Nota pública contra a tentativa de redução das cotas em estágios e postos de trabalho

Neste dia 24 de julho, no qual comemoramos 29 anos da lei de cotas, a Organização Nacional de Cegos do Brasil (ONCB), por meio das suas Secretarias de Juventude e Trabalho, vem a público externar absoluta preocupação com acenos e propostas do governo à mudança nas condições de trabalho das pessoas com deficiência. Embora ainda não seja uma MP, o espírito da proposta se demonstra equivocado, ameaça conquistas já obtidas nos últimos anos pelo movimento de pessoas com deficiência e evidencia um claro descolamento da realidade.
A proposta de medida provisória que institui o Programa “Garantia Jovem” dispõe, em seus artigos 5º e 6º, que os percentuais de vagas atualmente reservadas às pessoas com deficiência em estágios e postos de trabalho na iniciativa privada sejam compartilhados, respectivamente, com adolescentes entre 15 e 18 anos beneficiários de programas de acolhimento institucional, e com jovens entre 18 e 29 anos egressos desses programas.
Esta organização reconhece a importância e apoia a tomada de medidas efetivas para a efetivação das garantias previstas pelo Estatuto da Juventude, Lei nº 12.852/2013, e pelo Estatuto da Criança e do Adolescente, Lei nº 8.069/1990, aos jovens que estejam ou já estiveram incluídos em programas de acolhimento institucional, bem como a necessidade de políticas públicas voltadas para a promoção do estágio, aprendizado e trabalho para a juventude, as quais não podem, todavia, se dar às custas dos direitos arduamente conquistados pelo segmento das pessoas com deficiência.
Sem prejuízo da necessidade de políticas públicas de inclusão no mercado de trabalho para adolescentes e jovens beneficiários ou egressos de programas de acolhimento institucional, estamos convencidos de que o proposto compartilhamento dos percentuais das cotas para pessoas com deficiência em estágios e postos de trabalho na iniciativa privada fere de morte o mecanismo contido no parágrafo 5º do artigo 17 da Lei 11.788/2008 (Lei de Estágio), e no artigo 93 da Lei 8.213/91 (Lei de Cotas).
O próprio Estatuto da Juventude, em seu artigo 15, inciso VII, reconhece a necessidade de apoio ao jovem trabalhador com deficiência, o qual, nos termos atuais, não obstante a situação de dupla vulnerabilidade em que se encontra, é contemplado pelas reservas de vagas estabelecidas pela Lei do Estágio e pela Lei de Cotas.

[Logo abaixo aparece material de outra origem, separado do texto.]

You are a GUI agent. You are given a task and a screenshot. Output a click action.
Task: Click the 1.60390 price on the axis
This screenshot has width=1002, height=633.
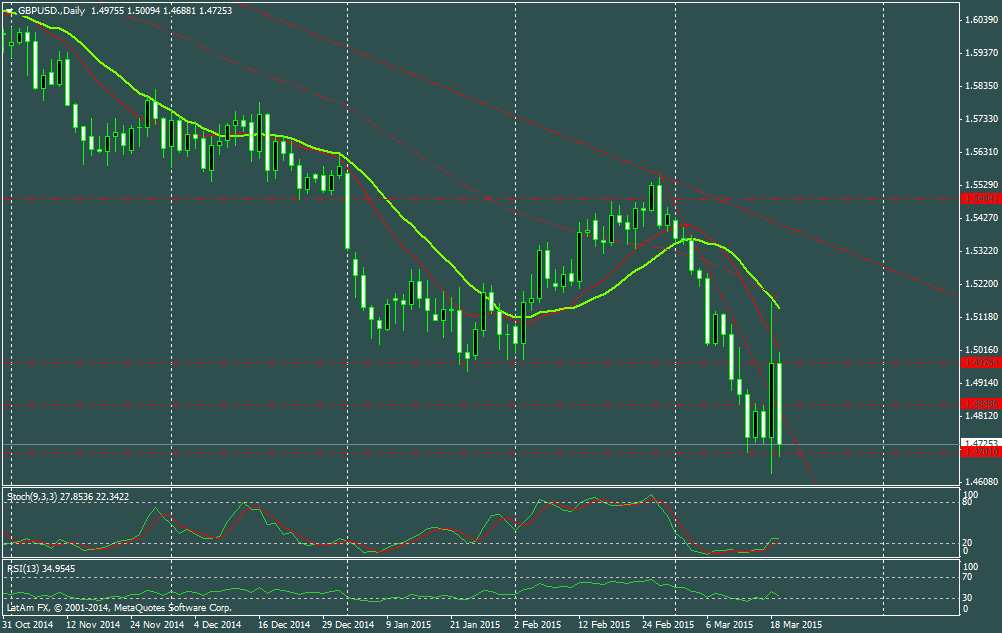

Ressaltamos que, conforme enuncia a Lei Brasileira de Inclusão, Lei 13.146/2015, em seu artigo 10, Parágrafo único, compete ao poder público garantir a dignidade da pessoa com deficiência por toda sua vida, sendo esta considerada vulnerável em situações de risco, emergência ou calamidade pública.
Num momento marcado pela crise do emprego, agravada pela pandemia de Covid-19, as pessoas com deficiência são, certamente, as que enfrentam mais barreiras para acessar ou se manter no mercado de trabalho.
Tanto é assim que o direito ao trabalho é garantido a elas pela Convenção da ONU sobre os Direitos das Pessoas com Deficiência, adotada pelo Brasil com força normativa constitucional, e pela Lei Brasileira de Inclusão.
Neste momento, que coincide com o aniversário de 29 anos da Lei de Cotas, o governo federal, por meio dessa proposta, subscrita pela Secretaria Nacional da Juventude, pertencente ao Ministério DA MULHER, DA FAMÍLIA E DOS DIREITOS HUMANOS, promove uma cruel disputa entre dois grupos vulneráveis, na qual ambos fatalmente sairão perdendo.
Em vez disso, o governo brasileiro deveria aprofundar as ações afirmativas para as pessoas com deficiência no mercado de trabalho, garantindo a proteção necessária durante o período emergencial em que nos encontramos, e criar cotas exclusivas para adolescentes e jovens beneficiários ou egressos de programas de acolhimento institucional.
A ONCB avalia que o aniversário de 29 anos da Lei de Cotas, que ocorre neste dia 24 de julho, é momento propício para o governo retirar de pauta essa famigerada minuta de medida provisória. Antes de propor tais medidas, cabe sentar à mesa com as pessoas com deficiência e com todos os demais grupos vulneráveis para engendrar efetivas políticas públicas de trabalho e emprego, sem fomentar compartilhamentos indevidos ou disputas fratricidas entre segmentos que, sem ações afirmativas eficazes, estarão alijados do sistema produtivo.